***** DOCUMENT SECTION *****
# BEST BOOKS FOR PHOTOGRAPHERS



## mula (May 14, 2008)

Whats the best books available today about these subjects?
1. basic photography
2. advanced photography
3. studio lighting
4. photoshop cs3 for photographers

I know that theres a lot of books at market, but most of them are old and just reprinted, with no new stuffs about digital photos and new techniques.


----------



## Overread (May 14, 2008)

Well here are a few:

1) Understanding Exposure by Bryan Peterson
a very good book and often refrenced as a good place to start reading.

2) The Digital Photography book  vols 1 and 2 by  Scott Kelby
a pair of books that give simple info and tips on doing photography with a specific focus on digital. Note that the first book (not read the second, but its similar in theme) is not indepth and won't nessessarily explain all the details, but will give you good pointers to how to shoot - good place ot start

3) Langford's Basic Photography: The guide for serious photographers 8th edition

4) Langford's Advanced Photography  7th edition
Both of these are good books for people wishing to further their skills and understandings in photography


----------



## Yahoozy (May 14, 2008)
***** RECORDED DATA *****
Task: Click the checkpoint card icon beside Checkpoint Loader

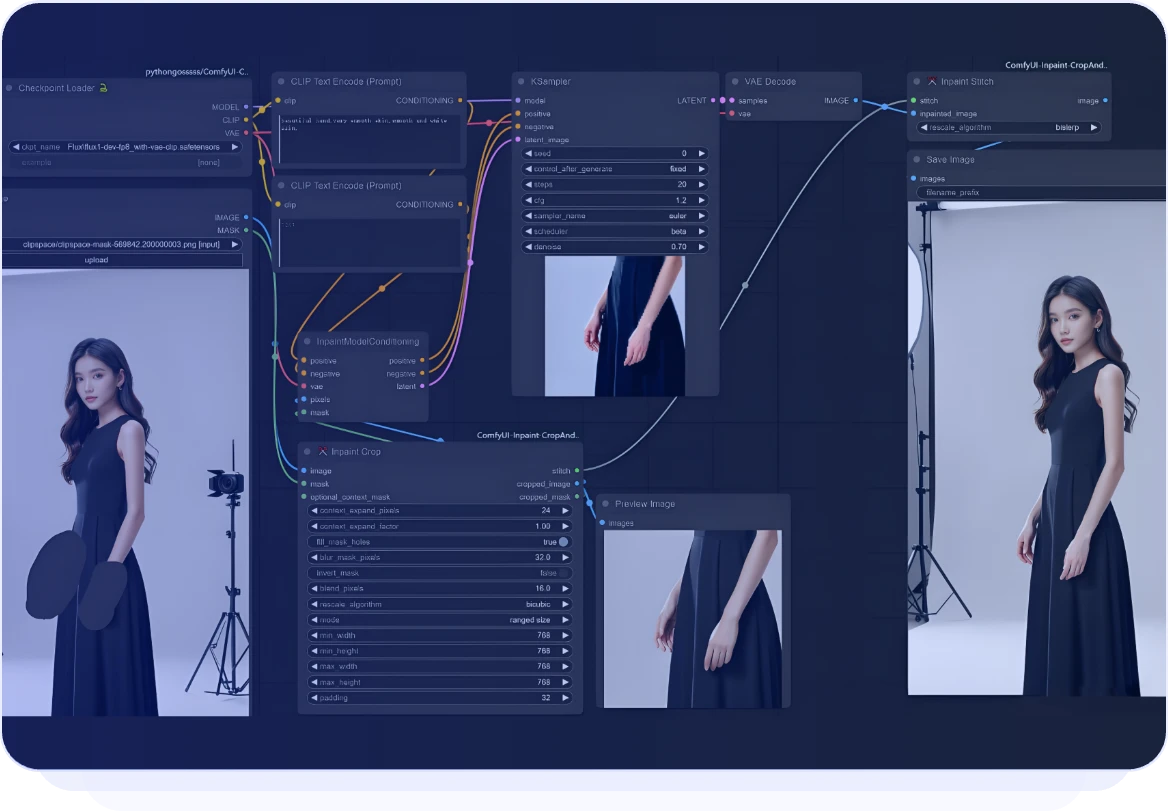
*****
▸ **JOBS**
a: In the forum thread about photography books, reproduce the passage starting at "## mula (May" and ending at "and new techniques.", swapping "studio lighting" for "portrait lighting".
b: Write the next part of the forum thread about photography books, picking up right after its final line.

▸ **ANSWERS TO THE TASKS**
a:
## mula (May 14, 2008)

Whats the best books available today about these subjects?
1. basic photography
2. advanced photography
3. portrait lighting
4. photoshop cs3 for photographers

I know that theres a lot of books at market, but most of them are old and just reprinted, with no new stuffs about digital photos and new techniques.

b:
ill add The Photography Bible by Daniel Lezano
great for beginning tips and interesting information and techniques


----------



## MDesigner (Jun 11, 2008)

What about books that focus more on the creative (composition, etc.) as opposed to the technical?  Any suggestions?


----------



## Dweller (Jun 11, 2008)

MDesigner said:


> What about books that focus more on the creative (composition, etc.) as opposed to the technical?  Any suggestions?



I just picked up "How to see creatively" by the same guy who wrote Understanding Exposure. I have not made it through much of it yet but I already like what I am seeing, and I loved his other book. It always comes up in threads like this, and for good reason.


----------



## Overread (Jun 11, 2008)

Best way to get ideas about creativity is to look at the works of others - look at top photographers in the fields you are intersted in and see how they capture photos = that will give you some passive ideas and won't bore you with technical laws and details (ps all creative laws can be broken provided that you know what you are doing)

pps - you know what you are doing when the shot comes out right


----------



## Dweller (Jun 11, 2008)

I hear that a lot Overread, but that does not work for everyone. 

I have looked at thousands of photos over the last few years as I learn photography, trying to determine "why it works" and still struggle with composition. Sometimes learning things like rule of 3rds, golden ratio, leading lines etc can help you start to understand what MAKES a composition. After all you need to learn how to walk before you can see someone running and say "hey, I can do that too!"


----------



## Chiller (Jun 11, 2008)

The only photography book I own is.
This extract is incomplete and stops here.